◆ **DOCUMENT EXTRACT**

Hamilton Herald Masthead

Editorial


Front Page - Friday, October 21, 2022

Turns out, it wasn’t just money


Clay finds reward he wasn’t seeking in his new career



Michael Clay is a Realtor with the downtown office of Crye-Leike. He says he became an agent for the financial benefits but has also found satisfaction in helping clients achieve their goals. - Photo courtesy of Michael Clay

When someone asks Michael Clay why he became a Realtor, he replies with a quick and straightforward answer: “Money.”

Clay, 47, doesn’t dress up his answer with a profession of love for the American dream or helping people. He says, matter-of-factly, that the financial rewards of representing clients in real estate transactions gets him out of bed in the morning.

In other words, like most people, Clay works to be paid.

This is the life Clay has known since he came home after being booted out of Brainerd High School and his father offered him a job cleaning construction sites.

“I wasn’t a bad kid. I was smart. But it was always something,” Clay recalls. “When I went home, my dad said, ‘Want to work for me?’”

Clay describes his father, Richard Clay, as a self-made man who taught him the value of hard work as they traveled across the country cleaning commercial construction projects and remodels before the owners or tenants moved in.

◆ **DATASET CONTENT**
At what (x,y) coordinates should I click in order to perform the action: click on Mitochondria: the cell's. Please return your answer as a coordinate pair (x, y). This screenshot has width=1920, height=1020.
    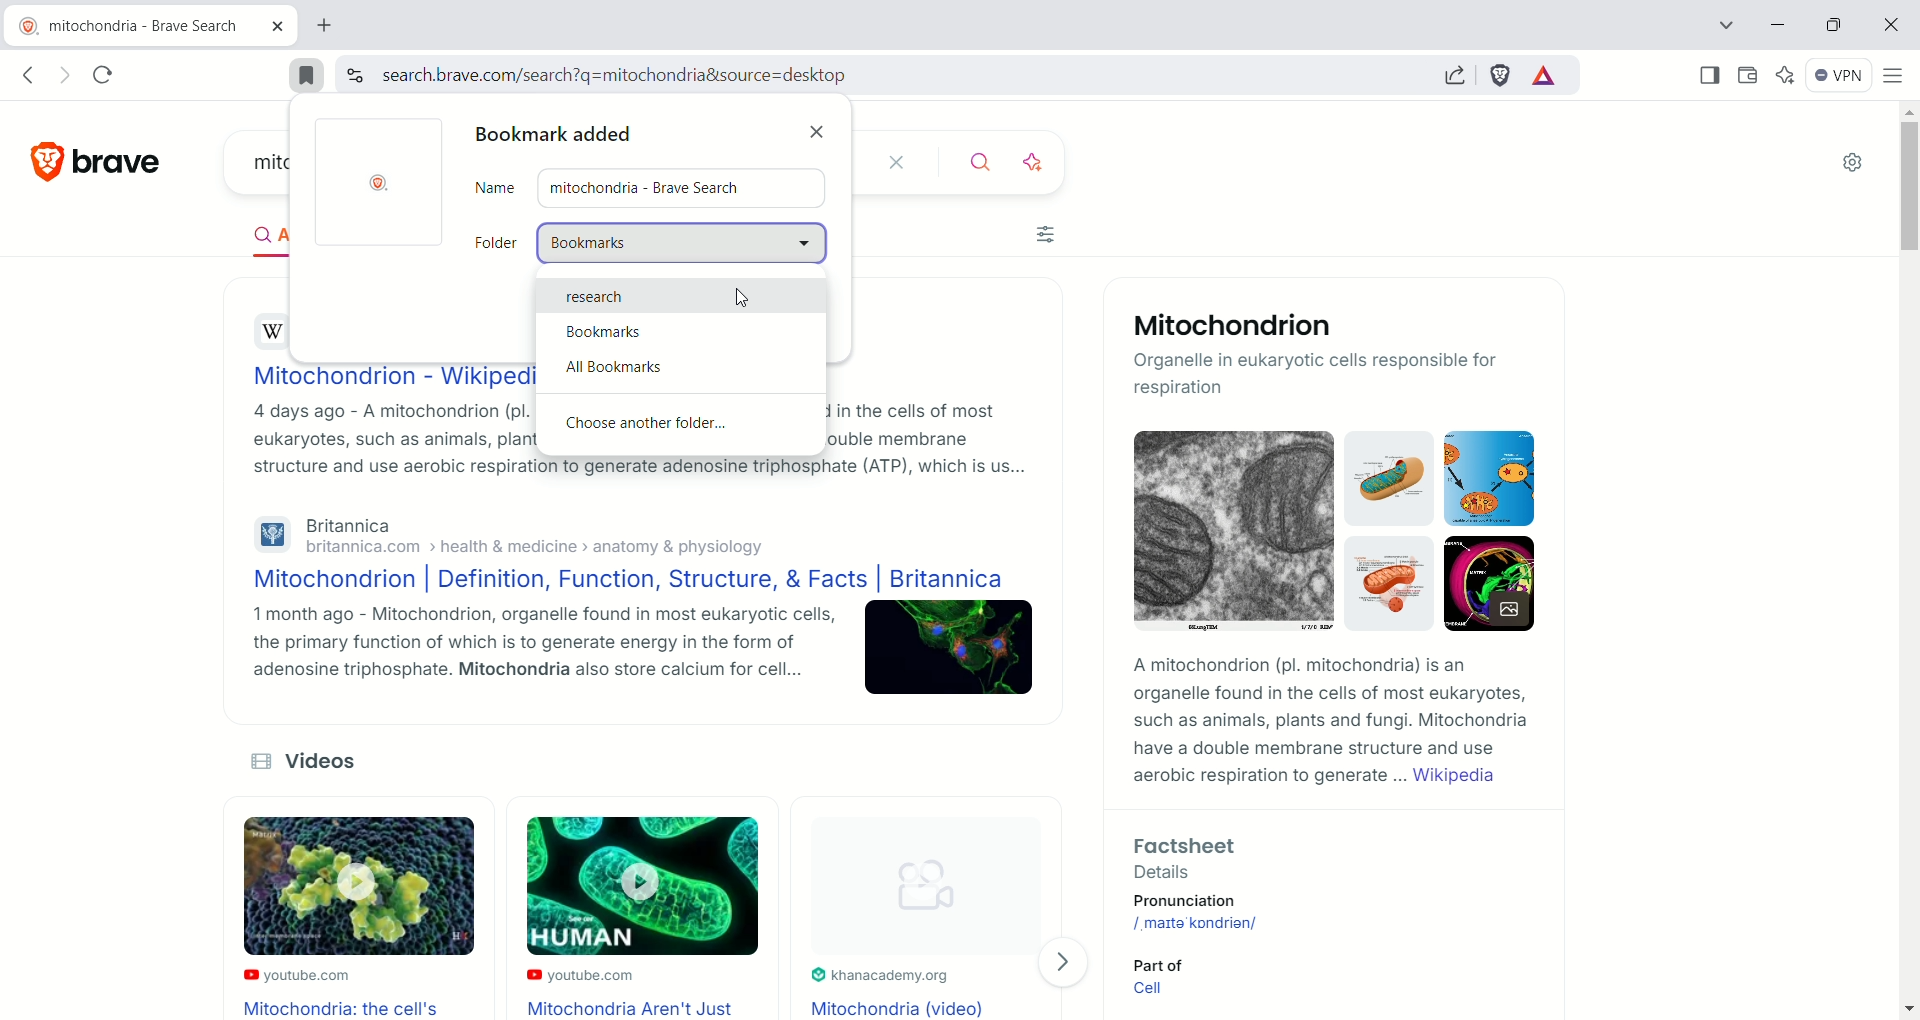
    Looking at the image, I should click on (345, 1008).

◆ **WORK TO COMPLETE**
- 1) Translate this sentence from the article about Michael Clay into Spanish: "In other words, like most people, Clay works to be paid."
- 2) Pick up the article about Michael Clay after its last sentence and keep writing it.
Nothing in the listing is needed for the work here.

◆ **ANSWERS BELOW**
- 1) En otras palabras, como la mayoría de la gente, Clay trabaja para que le paguen.

- 2)
When work waned in 2007 during the Great Recession, Clay took a page from his father’s playbook and shifted to a venture of his own.

“We used to have a schedule of jobs. We knew what we’d be doing a year from any date. But it got to the point where we didn’t know what we’d be doing next and neither did the contractors,” Clay recalls. “One day, I went to get an estimate from some guys who were tiling floors, and as I listened to them talk, I thought, ‘These guys are clueless. Surely I could lay tile.”

Clay tested his theory on his own home first and says he was pleased with the results.

“I looked at pictures and used all the wrong tools, but I got it done. And when people would come to my home and ask me who laid the tile, they couldn’t believe I did it. I knew where the flaws were, but they couldn’t see them. So I thought, ‘Maybe I could do this for a living.’”

Clay emailed before and after photos of his work to his friends, who in turn forwarded them to their contacts. One of the recipients offered Clay a job installing the tile in 30 homes.

“That was my schooling,” says Clay. “And I went on to do it for 17 years.”

Clay did more than lay tile during those years. Claiming to have a natural ability for being handy, he says he learned to do whatever a customer needed and eventually expanded his skill set to the point of being able to handle any remodeling task.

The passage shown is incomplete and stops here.